### Supplied entries ###

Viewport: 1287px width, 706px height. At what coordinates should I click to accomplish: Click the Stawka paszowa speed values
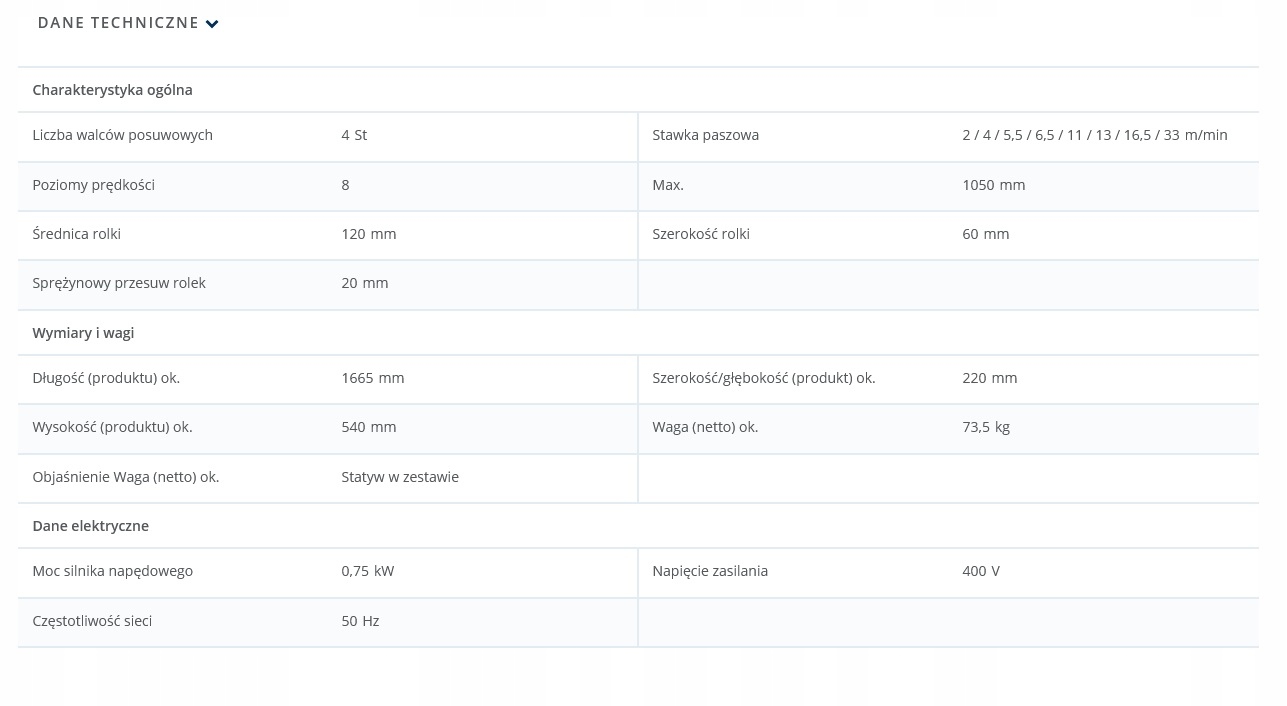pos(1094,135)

###
### Supplied entries ###

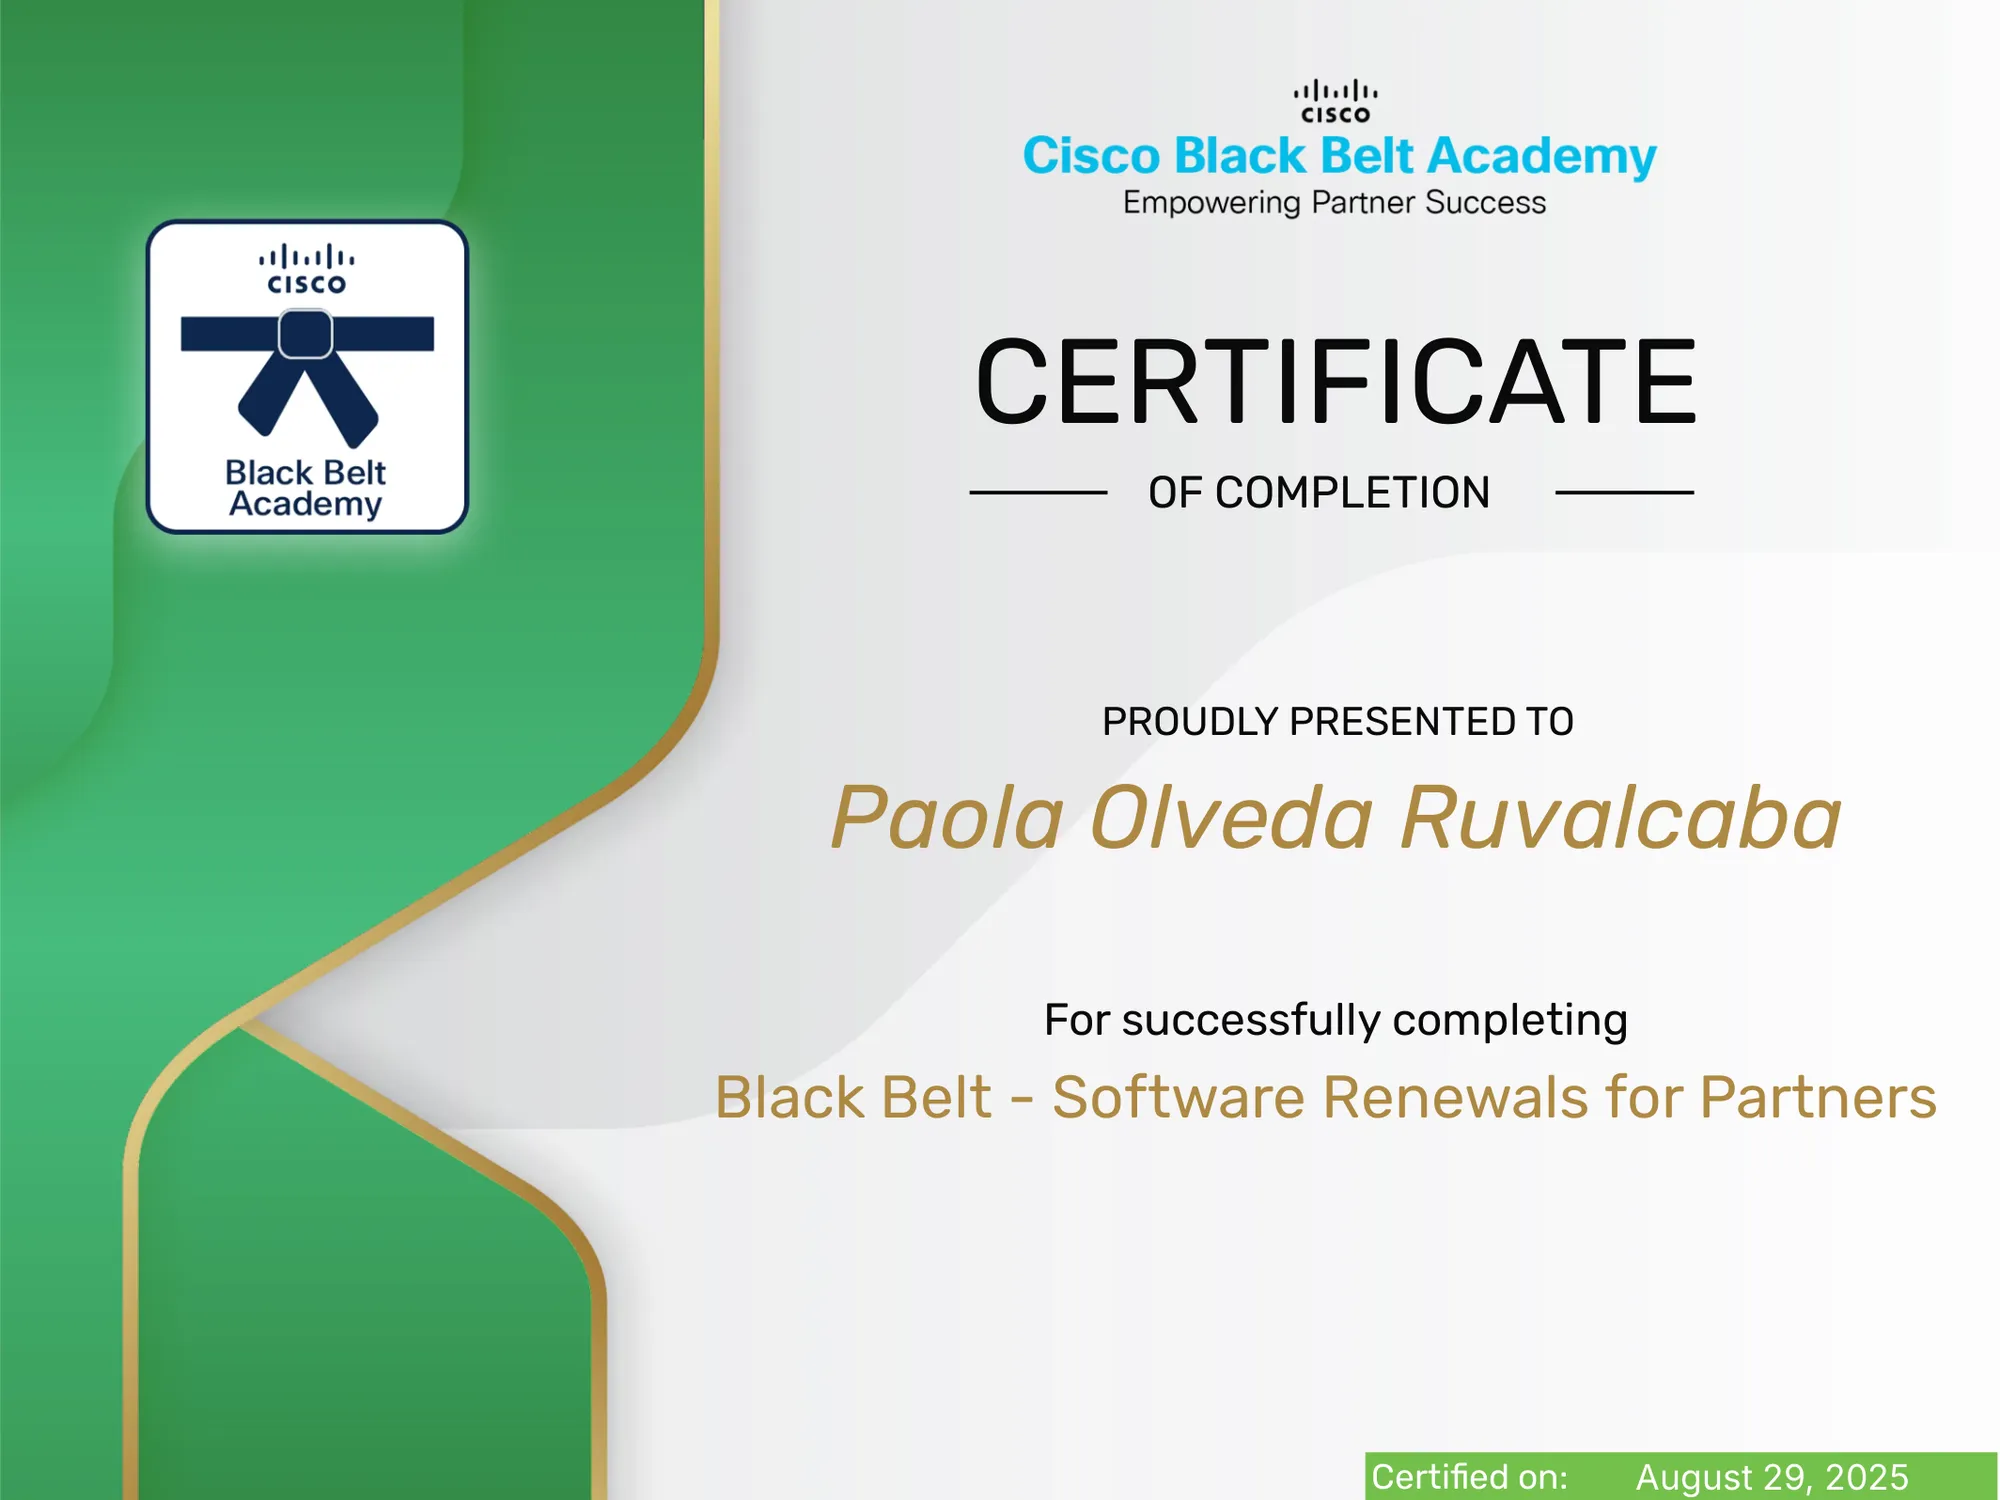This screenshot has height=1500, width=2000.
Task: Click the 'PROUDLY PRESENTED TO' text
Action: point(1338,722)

###

Task details:
Could you rewrite the rows from the line with "This screenshot has height=1500, width=2000." up to and including the line with "Action: point(1338,722)", replacing "screenshot" with "capture" and leaving everything else unchanged? Leave the pictures out of the answer.

Solved problem:
This capture has height=1500, width=2000.
Task: Click the 'PROUDLY PRESENTED TO' text
Action: point(1338,722)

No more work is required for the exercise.